**** Provided entries ****
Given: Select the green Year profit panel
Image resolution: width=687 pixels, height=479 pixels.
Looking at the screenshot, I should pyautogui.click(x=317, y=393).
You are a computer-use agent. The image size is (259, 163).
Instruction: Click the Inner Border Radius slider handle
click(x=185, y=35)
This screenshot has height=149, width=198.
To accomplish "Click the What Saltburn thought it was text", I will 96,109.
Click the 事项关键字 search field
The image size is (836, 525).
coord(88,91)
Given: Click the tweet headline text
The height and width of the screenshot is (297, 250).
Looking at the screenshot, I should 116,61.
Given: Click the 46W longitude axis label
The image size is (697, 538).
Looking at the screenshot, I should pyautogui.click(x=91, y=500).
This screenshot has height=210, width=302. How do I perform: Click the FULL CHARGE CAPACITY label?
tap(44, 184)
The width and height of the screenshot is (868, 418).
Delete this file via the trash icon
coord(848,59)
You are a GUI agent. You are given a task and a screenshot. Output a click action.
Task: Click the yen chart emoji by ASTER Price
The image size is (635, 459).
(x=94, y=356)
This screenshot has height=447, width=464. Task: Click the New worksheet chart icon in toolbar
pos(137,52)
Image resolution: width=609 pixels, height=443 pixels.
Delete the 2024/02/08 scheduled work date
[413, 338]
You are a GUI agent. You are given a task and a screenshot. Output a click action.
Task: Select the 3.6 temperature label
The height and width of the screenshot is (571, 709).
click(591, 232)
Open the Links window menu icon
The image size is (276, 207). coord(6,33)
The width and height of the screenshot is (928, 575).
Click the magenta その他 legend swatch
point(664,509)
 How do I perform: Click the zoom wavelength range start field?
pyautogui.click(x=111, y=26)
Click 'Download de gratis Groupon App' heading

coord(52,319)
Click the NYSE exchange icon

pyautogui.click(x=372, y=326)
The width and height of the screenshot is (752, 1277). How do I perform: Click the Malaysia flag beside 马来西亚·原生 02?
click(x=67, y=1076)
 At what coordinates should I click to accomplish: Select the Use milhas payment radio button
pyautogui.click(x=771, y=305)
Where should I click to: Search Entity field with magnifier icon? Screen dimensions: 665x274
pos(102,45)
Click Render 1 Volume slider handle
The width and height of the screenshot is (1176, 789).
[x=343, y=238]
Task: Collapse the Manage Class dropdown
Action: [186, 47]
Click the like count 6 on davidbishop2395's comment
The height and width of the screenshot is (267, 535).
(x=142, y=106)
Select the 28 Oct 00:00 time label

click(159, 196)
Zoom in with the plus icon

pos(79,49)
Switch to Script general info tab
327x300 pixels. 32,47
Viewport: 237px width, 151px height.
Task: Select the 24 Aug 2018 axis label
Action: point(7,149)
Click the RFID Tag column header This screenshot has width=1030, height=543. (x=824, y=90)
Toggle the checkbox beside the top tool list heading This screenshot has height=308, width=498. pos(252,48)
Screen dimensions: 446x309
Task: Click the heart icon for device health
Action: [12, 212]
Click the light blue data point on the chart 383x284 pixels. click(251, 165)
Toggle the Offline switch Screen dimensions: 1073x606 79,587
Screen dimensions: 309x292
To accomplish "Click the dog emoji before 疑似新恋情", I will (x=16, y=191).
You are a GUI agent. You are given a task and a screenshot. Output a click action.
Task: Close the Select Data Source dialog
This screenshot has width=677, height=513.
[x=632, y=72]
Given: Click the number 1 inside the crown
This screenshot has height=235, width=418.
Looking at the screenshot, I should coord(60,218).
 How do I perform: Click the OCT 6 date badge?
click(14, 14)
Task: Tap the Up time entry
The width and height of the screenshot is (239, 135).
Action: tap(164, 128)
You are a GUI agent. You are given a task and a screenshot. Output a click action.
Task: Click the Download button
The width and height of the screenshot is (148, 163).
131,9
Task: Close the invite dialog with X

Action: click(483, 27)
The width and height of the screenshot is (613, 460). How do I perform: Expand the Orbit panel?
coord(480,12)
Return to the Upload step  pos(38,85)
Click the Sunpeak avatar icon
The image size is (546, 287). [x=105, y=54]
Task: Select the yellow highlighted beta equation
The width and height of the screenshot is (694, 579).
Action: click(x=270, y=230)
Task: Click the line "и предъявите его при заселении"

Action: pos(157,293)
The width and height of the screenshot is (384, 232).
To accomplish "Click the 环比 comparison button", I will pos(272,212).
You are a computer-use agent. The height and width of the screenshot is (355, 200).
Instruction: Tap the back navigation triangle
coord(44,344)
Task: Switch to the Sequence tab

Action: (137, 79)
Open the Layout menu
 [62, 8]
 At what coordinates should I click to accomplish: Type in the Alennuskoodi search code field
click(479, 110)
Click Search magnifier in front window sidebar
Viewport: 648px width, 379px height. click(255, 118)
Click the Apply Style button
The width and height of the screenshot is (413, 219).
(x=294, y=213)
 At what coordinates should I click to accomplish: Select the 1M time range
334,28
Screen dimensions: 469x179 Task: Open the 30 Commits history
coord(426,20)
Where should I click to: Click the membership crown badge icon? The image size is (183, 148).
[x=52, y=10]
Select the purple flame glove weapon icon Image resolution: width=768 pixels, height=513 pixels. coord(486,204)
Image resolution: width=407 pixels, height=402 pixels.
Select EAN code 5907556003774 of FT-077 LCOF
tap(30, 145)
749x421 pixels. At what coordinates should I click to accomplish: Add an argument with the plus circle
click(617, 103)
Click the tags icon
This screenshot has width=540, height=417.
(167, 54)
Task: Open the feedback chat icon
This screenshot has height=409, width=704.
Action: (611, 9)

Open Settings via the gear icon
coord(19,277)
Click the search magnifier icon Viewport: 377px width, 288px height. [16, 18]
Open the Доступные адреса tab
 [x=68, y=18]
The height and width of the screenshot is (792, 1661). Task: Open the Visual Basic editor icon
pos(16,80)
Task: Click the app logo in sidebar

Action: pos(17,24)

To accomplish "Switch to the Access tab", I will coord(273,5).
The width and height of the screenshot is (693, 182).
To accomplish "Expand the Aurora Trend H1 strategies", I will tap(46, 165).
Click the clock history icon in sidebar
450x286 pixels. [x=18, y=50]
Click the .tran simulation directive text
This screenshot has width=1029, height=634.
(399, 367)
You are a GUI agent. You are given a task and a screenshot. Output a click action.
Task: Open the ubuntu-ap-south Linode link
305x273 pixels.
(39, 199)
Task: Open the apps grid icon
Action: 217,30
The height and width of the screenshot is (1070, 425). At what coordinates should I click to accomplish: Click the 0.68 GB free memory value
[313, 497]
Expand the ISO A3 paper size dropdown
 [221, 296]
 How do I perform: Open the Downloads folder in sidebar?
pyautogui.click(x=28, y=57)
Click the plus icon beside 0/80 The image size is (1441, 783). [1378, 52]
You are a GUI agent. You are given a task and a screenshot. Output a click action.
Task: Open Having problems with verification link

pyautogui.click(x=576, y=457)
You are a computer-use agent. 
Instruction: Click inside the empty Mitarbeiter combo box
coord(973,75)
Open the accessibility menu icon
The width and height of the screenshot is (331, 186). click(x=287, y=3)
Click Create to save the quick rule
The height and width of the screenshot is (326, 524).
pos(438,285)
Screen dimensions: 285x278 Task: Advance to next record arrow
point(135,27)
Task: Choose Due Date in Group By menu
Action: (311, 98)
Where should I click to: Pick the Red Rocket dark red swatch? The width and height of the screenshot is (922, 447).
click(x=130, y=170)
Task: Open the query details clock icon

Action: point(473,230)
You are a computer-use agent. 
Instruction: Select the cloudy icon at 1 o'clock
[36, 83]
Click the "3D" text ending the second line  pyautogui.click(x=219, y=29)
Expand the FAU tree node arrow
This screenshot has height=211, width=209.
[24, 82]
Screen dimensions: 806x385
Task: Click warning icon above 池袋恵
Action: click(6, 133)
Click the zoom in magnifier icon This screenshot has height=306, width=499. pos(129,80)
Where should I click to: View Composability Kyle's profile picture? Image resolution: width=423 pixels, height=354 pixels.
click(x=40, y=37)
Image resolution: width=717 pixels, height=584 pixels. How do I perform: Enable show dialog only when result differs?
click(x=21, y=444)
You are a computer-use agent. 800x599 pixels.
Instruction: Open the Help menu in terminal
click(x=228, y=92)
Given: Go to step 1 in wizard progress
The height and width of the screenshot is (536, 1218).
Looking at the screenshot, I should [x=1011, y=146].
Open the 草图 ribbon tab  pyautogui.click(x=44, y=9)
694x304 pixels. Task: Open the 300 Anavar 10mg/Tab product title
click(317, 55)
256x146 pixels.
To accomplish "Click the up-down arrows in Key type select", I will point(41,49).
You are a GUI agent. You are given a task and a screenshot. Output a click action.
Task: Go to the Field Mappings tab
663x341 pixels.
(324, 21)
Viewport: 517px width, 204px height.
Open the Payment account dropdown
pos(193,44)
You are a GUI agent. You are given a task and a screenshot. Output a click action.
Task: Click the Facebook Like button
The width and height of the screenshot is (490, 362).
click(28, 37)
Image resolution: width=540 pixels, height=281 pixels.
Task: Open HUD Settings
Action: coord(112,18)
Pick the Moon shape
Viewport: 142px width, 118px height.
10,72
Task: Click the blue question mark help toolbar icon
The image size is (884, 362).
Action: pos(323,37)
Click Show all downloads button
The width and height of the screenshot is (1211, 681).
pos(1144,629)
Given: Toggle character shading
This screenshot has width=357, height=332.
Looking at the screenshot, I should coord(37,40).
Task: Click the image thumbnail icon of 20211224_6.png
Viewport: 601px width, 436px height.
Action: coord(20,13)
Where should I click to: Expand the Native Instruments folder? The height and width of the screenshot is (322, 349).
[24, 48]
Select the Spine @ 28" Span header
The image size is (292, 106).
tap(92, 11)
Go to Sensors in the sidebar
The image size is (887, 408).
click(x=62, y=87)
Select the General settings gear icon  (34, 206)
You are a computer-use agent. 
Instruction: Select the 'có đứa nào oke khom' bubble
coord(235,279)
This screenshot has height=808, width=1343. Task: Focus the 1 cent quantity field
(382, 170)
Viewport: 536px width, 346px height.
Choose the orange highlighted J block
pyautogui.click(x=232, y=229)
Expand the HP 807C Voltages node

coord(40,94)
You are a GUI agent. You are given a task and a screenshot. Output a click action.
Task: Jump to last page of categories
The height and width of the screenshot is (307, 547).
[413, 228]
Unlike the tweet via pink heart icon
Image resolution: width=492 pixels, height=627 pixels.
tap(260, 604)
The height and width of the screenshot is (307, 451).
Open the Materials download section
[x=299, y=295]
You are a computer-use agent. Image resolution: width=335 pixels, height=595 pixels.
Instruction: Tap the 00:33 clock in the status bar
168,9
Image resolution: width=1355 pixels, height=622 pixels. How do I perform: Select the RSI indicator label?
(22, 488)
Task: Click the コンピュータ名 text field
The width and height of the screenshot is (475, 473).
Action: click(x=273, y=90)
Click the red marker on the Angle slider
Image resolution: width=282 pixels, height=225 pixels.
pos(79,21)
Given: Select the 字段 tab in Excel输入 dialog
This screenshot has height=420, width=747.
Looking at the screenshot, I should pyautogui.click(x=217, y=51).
****
> Problem to work on: Your task is to restate, word for word, only those lines above that fall between the line holding "Task: Switch to the Sequence tab" and the line holding "Select the purple", inclusive.

> Answer to this task:
Task: Switch to the Sequence tab

Action: (137, 79)
Open the Layout menu
 [62, 8]
 At what coordinates should I click to accomplish: Type in the Alennuskoodi search code field
click(479, 110)
Click Search magnifier in front window sidebar
Viewport: 648px width, 379px height. click(255, 118)
Click the Apply Style button
The width and height of the screenshot is (413, 219).
(x=294, y=213)
 At what coordinates should I click to accomplish: Select the 1M time range
334,28
Screen dimensions: 469x179 Task: Open the 30 Commits history
coord(426,20)
Where should I click to: Click the membership crown badge icon? The image size is (183, 148).
[x=52, y=10]
Select the purple flame glove weapon icon Image resolution: width=768 pixels, height=513 pixels. coord(486,204)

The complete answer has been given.